→ Exercise instructions:
Transcribe the listing word for word.
################
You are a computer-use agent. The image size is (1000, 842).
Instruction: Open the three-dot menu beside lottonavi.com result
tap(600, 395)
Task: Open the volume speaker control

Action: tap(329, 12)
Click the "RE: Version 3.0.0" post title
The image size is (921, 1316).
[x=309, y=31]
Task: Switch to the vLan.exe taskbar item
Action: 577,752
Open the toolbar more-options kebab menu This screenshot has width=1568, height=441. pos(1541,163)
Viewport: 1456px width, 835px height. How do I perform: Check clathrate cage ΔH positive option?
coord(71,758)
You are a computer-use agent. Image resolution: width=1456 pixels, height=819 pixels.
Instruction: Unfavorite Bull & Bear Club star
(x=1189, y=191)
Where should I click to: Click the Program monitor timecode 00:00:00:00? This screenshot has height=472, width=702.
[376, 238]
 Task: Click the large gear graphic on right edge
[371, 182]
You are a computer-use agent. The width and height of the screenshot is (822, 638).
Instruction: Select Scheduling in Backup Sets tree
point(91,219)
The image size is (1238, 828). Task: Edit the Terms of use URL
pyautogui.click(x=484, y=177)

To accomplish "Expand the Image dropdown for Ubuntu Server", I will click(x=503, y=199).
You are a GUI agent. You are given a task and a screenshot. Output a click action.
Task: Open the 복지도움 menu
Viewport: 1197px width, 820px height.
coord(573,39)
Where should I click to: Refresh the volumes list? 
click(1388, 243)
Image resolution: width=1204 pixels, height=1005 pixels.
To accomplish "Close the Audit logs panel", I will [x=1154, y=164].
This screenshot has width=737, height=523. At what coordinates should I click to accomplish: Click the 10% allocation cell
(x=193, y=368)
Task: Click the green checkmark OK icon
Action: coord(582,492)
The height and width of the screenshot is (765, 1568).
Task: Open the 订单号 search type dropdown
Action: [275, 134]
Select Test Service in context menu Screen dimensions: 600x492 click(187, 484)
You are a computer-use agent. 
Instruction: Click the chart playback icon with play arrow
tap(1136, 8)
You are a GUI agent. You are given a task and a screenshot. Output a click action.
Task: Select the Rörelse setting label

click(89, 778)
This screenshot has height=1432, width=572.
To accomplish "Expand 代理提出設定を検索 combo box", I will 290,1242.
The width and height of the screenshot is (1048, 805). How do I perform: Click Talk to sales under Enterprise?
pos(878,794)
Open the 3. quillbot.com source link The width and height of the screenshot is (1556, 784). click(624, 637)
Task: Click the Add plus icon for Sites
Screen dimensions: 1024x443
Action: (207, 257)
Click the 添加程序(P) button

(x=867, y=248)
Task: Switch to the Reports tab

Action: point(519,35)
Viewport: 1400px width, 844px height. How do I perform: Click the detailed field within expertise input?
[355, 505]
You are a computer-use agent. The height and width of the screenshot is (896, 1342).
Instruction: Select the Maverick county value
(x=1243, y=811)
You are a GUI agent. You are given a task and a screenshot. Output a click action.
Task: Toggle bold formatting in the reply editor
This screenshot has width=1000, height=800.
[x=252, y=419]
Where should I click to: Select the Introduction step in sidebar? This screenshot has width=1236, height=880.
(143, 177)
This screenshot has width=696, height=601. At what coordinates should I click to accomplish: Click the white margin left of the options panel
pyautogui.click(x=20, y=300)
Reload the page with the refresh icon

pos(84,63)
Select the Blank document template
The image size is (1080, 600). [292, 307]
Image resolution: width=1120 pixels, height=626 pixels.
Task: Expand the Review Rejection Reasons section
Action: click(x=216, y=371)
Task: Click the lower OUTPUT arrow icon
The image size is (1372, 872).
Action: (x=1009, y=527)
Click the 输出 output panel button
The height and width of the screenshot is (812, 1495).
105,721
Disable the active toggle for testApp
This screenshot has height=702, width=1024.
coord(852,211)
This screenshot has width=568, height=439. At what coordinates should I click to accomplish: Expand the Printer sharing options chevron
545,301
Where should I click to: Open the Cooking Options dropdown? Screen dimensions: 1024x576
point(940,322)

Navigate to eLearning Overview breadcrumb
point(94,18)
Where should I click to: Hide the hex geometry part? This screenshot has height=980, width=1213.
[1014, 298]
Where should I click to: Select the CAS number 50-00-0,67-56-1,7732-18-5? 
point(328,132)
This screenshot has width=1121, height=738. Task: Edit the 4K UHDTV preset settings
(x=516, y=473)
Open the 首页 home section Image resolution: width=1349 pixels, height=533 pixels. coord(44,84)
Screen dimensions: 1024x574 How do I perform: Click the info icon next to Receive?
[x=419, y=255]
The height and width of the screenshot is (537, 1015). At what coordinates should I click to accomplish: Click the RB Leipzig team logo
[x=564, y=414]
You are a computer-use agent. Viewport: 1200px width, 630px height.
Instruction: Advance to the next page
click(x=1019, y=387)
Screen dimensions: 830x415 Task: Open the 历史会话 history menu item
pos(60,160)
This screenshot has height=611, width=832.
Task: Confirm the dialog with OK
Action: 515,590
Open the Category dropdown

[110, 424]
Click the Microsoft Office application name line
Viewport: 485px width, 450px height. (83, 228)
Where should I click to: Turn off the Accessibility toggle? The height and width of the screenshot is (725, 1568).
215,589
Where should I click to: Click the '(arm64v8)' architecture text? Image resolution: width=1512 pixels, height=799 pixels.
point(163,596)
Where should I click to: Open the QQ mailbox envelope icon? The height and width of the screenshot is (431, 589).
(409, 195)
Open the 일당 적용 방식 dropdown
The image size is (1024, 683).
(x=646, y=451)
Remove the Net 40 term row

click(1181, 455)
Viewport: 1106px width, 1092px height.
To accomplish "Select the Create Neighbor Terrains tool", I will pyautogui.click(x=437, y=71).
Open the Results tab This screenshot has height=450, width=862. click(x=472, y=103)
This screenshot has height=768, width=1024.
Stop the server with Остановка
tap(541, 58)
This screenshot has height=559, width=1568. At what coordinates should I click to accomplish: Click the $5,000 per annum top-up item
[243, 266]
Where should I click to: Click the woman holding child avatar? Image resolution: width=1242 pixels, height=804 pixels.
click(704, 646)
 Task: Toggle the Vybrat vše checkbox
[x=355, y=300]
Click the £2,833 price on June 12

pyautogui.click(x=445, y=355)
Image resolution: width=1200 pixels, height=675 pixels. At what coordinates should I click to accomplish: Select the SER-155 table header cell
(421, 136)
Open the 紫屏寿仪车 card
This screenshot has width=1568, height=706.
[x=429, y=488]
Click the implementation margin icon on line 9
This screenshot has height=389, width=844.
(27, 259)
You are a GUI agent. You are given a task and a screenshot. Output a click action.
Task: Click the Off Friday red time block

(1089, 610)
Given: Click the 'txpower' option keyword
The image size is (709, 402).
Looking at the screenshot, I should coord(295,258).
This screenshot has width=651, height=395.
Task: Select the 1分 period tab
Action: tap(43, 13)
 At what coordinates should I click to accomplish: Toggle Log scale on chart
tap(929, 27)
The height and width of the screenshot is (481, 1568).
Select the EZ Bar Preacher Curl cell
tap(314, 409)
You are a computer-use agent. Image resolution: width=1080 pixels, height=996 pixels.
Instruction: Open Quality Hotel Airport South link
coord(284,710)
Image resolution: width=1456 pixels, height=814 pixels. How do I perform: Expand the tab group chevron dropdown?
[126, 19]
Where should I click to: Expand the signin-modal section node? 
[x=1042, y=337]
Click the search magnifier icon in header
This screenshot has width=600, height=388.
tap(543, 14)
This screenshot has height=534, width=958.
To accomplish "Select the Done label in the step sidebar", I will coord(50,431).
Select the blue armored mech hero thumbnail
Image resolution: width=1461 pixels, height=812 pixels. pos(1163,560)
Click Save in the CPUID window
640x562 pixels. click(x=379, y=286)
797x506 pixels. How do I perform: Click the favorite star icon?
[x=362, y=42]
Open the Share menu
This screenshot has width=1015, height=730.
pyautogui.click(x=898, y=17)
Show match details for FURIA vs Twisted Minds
################
→ Response below:
You are a computer-use agent. The image size is (1000, 842).
Instruction: Open the three-dot menu beside lottonavi.com result
tap(600, 395)
Task: Open the volume speaker control

Action: tap(329, 12)
Click the "RE: Version 3.0.0" post title
The image size is (921, 1316).
[x=309, y=31]
Task: Switch to the vLan.exe taskbar item
Action: 577,752
Open the toolbar more-options kebab menu This screenshot has width=1568, height=441. pos(1541,163)
Viewport: 1456px width, 835px height. How do I perform: Check clathrate cage ΔH positive option?
coord(71,758)
You are a computer-use agent. Image resolution: width=1456 pixels, height=819 pixels.
Instruction: Unfavorite Bull & Bear Club star
(x=1189, y=191)
Where should I click to: Click the Program monitor timecode 00:00:00:00? This screenshot has height=472, width=702.
[376, 238]
 Task: Click the large gear graphic on right edge
[371, 182]
You are a computer-use agent. The width and height of the screenshot is (822, 638).
Instruction: Select Scheduling in Backup Sets tree
point(91,219)
The image size is (1238, 828). Task: Edit the Terms of use URL
pyautogui.click(x=484, y=177)

To accomplish "Expand the Image dropdown for Ubuntu Server", I will click(x=503, y=199).
You are a GUI agent. You are given a task and a screenshot. Output a click action.
Task: Open the 복지도움 menu
Viewport: 1197px width, 820px height.
coord(573,39)
Where should I click to: Refresh the volumes list? 
click(1388, 243)
Image resolution: width=1204 pixels, height=1005 pixels.
To accomplish "Close the Audit logs panel", I will [x=1154, y=164].
This screenshot has width=737, height=523. At what coordinates should I click to accomplish: Click the 10% allocation cell
(x=193, y=368)
Task: Click the green checkmark OK icon
Action: coord(582,492)
The height and width of the screenshot is (765, 1568).
Task: Open the 订单号 search type dropdown
Action: [275, 134]
Select Test Service in context menu Screen dimensions: 600x492 click(187, 484)
You are a computer-use agent. 
Instruction: Click the chart playback icon with play arrow
tap(1136, 8)
You are a GUI agent. You are given a task and a screenshot. Output a click action.
Task: Select the Rörelse setting label

click(89, 778)
This screenshot has height=1432, width=572.
To accomplish "Expand 代理提出設定を検索 combo box", I will 290,1242.
The width and height of the screenshot is (1048, 805). How do I perform: Click Talk to sales under Enterprise?
pos(878,794)
Open the 3. quillbot.com source link The width and height of the screenshot is (1556, 784). click(624, 637)
Task: Click the Add plus icon for Sites
Screen dimensions: 1024x443
Action: (207, 257)
Click the 添加程序(P) button

(x=867, y=248)
Task: Switch to the Reports tab

Action: point(519,35)
Viewport: 1400px width, 844px height. How do I perform: Click the detailed field within expertise input?
[355, 505]
You are a computer-use agent. The height and width of the screenshot is (896, 1342).
Instruction: Select the Maverick county value
(x=1243, y=811)
You are a GUI agent. You are given a task and a screenshot. Output a click action.
Task: Toggle bold formatting in the reply editor
This screenshot has width=1000, height=800.
[x=252, y=419]
Where should I click to: Select the Introduction step in sidebar? This screenshot has width=1236, height=880.
(143, 177)
This screenshot has width=696, height=601. At what coordinates should I click to accomplish: Click the white margin left of the options panel
pyautogui.click(x=20, y=300)
Reload the page with the refresh icon

pos(84,63)
Select the Blank document template
The image size is (1080, 600). [292, 307]
Image resolution: width=1120 pixels, height=626 pixels.
Task: Expand the Review Rejection Reasons section
Action: click(x=216, y=371)
Task: Click the lower OUTPUT arrow icon
The image size is (1372, 872).
Action: (x=1009, y=527)
Click the 输出 output panel button
The height and width of the screenshot is (812, 1495).
105,721
Disable the active toggle for testApp
This screenshot has height=702, width=1024.
coord(852,211)
This screenshot has width=568, height=439. At what coordinates should I click to accomplish: Expand the Printer sharing options chevron
545,301
Where should I click to: Open the Cooking Options dropdown? Screen dimensions: 1024x576
point(940,322)

Navigate to eLearning Overview breadcrumb
point(94,18)
Where should I click to: Hide the hex geometry part? This screenshot has height=980, width=1213.
[1014, 298]
Where should I click to: Select the CAS number 50-00-0,67-56-1,7732-18-5? 
point(328,132)
This screenshot has width=1121, height=738. Task: Edit the 4K UHDTV preset settings
(x=516, y=473)
Open the 首页 home section Image resolution: width=1349 pixels, height=533 pixels. coord(44,84)
Screen dimensions: 1024x574 How do I perform: Click the info icon next to Receive?
[x=419, y=255]
The height and width of the screenshot is (537, 1015). At what coordinates should I click to accomplish: Click the RB Leipzig team logo
[x=564, y=414]
You are a computer-use agent. Viewport: 1200px width, 630px height.
Instruction: Advance to the next page
click(x=1019, y=387)
Screen dimensions: 830x415 Task: Open the 历史会话 history menu item
pos(60,160)
This screenshot has height=611, width=832.
Task: Confirm the dialog with OK
Action: 515,590
Open the Category dropdown

[110, 424]
Click the Microsoft Office application name line
Viewport: 485px width, 450px height. (83, 228)
Where should I click to: Turn off the Accessibility toggle? The height and width of the screenshot is (725, 1568).
215,589
Where should I click to: Click the '(arm64v8)' architecture text? Image resolution: width=1512 pixels, height=799 pixels.
point(163,596)
Where should I click to: Open the QQ mailbox envelope icon? The height and width of the screenshot is (431, 589).
(409, 195)
Open the 일당 적용 방식 dropdown
The image size is (1024, 683).
(x=646, y=451)
Remove the Net 40 term row

click(1181, 455)
Viewport: 1106px width, 1092px height.
To accomplish "Select the Create Neighbor Terrains tool", I will pyautogui.click(x=437, y=71).
Open the Results tab This screenshot has height=450, width=862. click(x=472, y=103)
This screenshot has height=768, width=1024.
Stop the server with Остановка
tap(541, 58)
This screenshot has height=559, width=1568. At what coordinates should I click to accomplish: Click the $5,000 per annum top-up item
[243, 266]
Where should I click to: Click the woman holding child avatar? Image resolution: width=1242 pixels, height=804 pixels.
click(704, 646)
 Task: Toggle the Vybrat vše checkbox
[x=355, y=300]
Click the £2,833 price on June 12

pyautogui.click(x=445, y=355)
Image resolution: width=1200 pixels, height=675 pixels. At what coordinates should I click to accomplish: Select the SER-155 table header cell
(421, 136)
Open the 紫屏寿仪车 card
This screenshot has width=1568, height=706.
[x=429, y=488]
Click the implementation margin icon on line 9
This screenshot has height=389, width=844.
(27, 259)
You are a GUI agent. You are given a task and a screenshot. Output a click action.
Task: Click the Off Friday red time block

(1089, 610)
Given: Click the 'txpower' option keyword
The image size is (709, 402).
Looking at the screenshot, I should coord(295,258).
This screenshot has width=651, height=395.
Task: Select the 1分 period tab
Action: tap(43, 13)
 At what coordinates should I click to accomplish: Toggle Log scale on chart
tap(929, 27)
The height and width of the screenshot is (481, 1568).
Select the EZ Bar Preacher Curl cell
tap(314, 409)
You are a computer-use agent. Image resolution: width=1080 pixels, height=996 pixels.
Instruction: Open Quality Hotel Airport South link
coord(284,710)
Image resolution: width=1456 pixels, height=814 pixels. How do I perform: Expand the tab group chevron dropdown?
[126, 19]
Where should I click to: Expand the signin-modal section node? 
[x=1042, y=337]
Click the search magnifier icon in header
This screenshot has width=600, height=388.
tap(543, 14)
This screenshot has height=534, width=958.
To accomplish "Select the Done label in the step sidebar", I will coord(50,431).
Select the blue armored mech hero thumbnail
Image resolution: width=1461 pixels, height=812 pixels. pos(1163,560)
Click Save in the CPUID window
640x562 pixels. click(x=379, y=286)
797x506 pixels. How do I perform: Click the favorite star icon?
[x=362, y=42]
Open the Share menu
This screenshot has width=1015, height=730.
pyautogui.click(x=898, y=17)
Show match details for FURIA vs Twisted Minds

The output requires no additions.